*** Data extracts ***

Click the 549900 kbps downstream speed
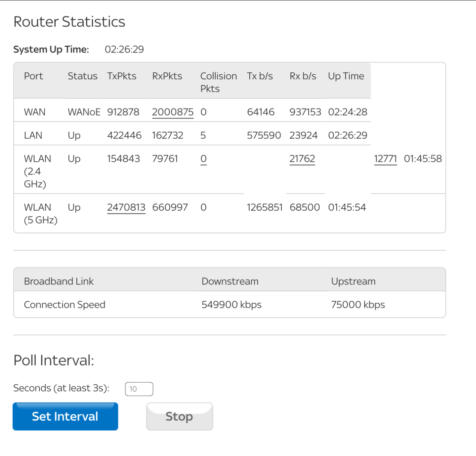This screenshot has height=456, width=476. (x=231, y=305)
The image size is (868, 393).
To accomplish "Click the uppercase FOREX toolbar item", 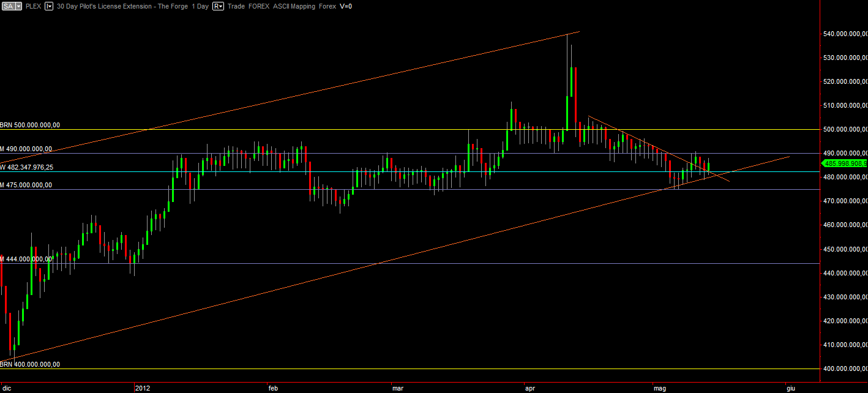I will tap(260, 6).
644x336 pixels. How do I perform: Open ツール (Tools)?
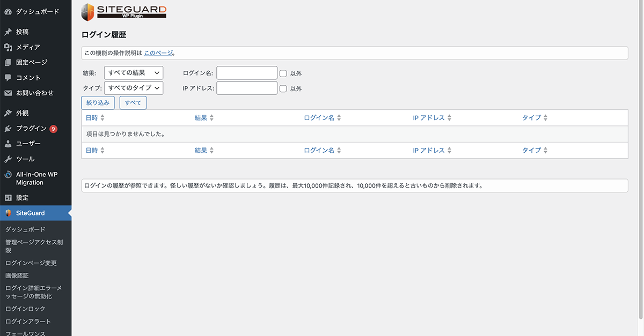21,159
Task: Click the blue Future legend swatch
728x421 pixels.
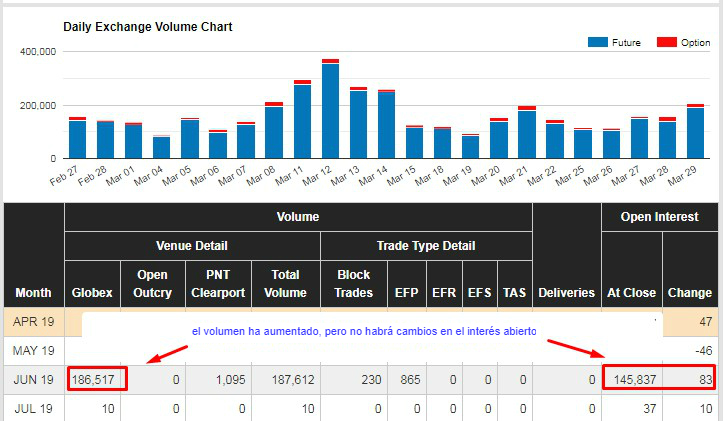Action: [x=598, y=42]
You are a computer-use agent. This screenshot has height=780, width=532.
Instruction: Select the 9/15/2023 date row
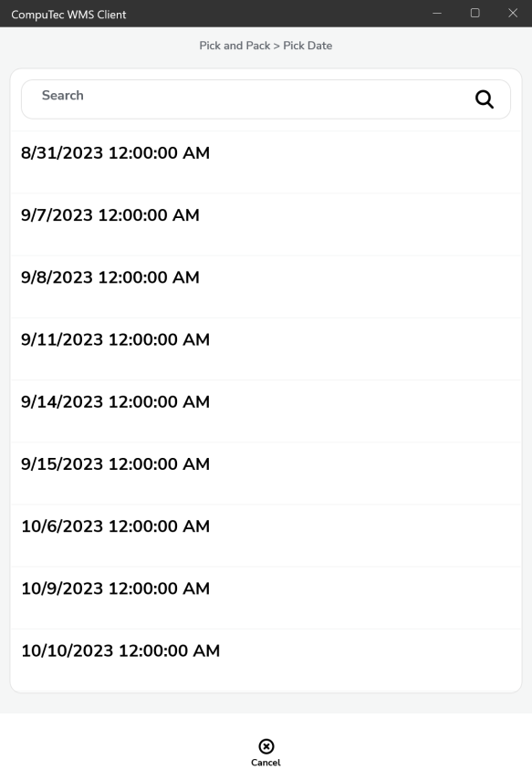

*** End of Data extracts ***

(What you have to do) Reproduce, with the pictures omitted, exactly those lines that run from the line with "728x421 pixels." to the last line of the material, both ends included.

(Written solution)
728x421 pixels.
Action: [x=598, y=42]
You are a computer-use agent. This screenshot has height=780, width=532.
Instruction: Select the 9/15/2023 date row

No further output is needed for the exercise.